### EXERCISE OBJECTIVE
Update the entries from the line that has "Where should I click to: Select" through the line that has "click(219, 352)", replacing "stepper" with "spinner" and leaving everything else unchanged.

### STORED RECORDS
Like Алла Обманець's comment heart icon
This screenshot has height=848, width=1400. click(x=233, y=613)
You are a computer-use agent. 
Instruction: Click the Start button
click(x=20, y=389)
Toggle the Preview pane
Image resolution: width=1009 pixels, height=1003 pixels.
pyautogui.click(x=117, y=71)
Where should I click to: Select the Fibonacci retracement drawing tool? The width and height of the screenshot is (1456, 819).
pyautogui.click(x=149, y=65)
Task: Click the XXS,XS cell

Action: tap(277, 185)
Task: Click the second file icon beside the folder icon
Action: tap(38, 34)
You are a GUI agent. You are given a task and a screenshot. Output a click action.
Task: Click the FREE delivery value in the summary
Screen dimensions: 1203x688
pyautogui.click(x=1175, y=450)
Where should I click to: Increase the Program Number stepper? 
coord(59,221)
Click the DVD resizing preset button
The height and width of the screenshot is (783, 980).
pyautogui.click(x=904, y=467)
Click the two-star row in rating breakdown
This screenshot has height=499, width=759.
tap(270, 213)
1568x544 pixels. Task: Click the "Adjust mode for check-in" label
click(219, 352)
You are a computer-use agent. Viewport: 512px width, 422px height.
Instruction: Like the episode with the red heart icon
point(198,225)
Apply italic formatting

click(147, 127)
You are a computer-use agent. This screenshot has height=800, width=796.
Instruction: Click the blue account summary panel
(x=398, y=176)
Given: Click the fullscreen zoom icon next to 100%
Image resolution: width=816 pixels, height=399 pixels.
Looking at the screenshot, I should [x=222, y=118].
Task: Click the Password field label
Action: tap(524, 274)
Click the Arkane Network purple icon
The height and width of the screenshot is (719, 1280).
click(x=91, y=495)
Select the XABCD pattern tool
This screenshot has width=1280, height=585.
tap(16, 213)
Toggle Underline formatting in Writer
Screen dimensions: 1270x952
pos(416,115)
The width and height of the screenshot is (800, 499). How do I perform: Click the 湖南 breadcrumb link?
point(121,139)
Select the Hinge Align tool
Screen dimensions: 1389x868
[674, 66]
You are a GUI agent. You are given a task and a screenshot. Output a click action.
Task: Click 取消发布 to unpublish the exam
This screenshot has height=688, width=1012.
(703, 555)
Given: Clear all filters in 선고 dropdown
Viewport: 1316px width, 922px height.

### THE RESPONSE
Where should I click to: Select the Fibonacci retracement drawing tool? The width and height of the screenshot is (1456, 819).
pyautogui.click(x=149, y=65)
Task: Click the XXS,XS cell

Action: tap(277, 185)
Task: Click the second file icon beside the folder icon
Action: tap(38, 34)
You are a GUI agent. You are given a task and a screenshot. Output a click action.
Task: Click the FREE delivery value in the summary
Screen dimensions: 1203x688
pyautogui.click(x=1175, y=450)
Where should I click to: Increase the Program Number spinner? 
coord(59,221)
Click the DVD resizing preset button
The height and width of the screenshot is (783, 980).
pyautogui.click(x=904, y=467)
Click the two-star row in rating breakdown
This screenshot has height=499, width=759.
tap(270, 213)
1568x544 pixels. Task: Click the "Adjust mode for check-in" label
click(219, 352)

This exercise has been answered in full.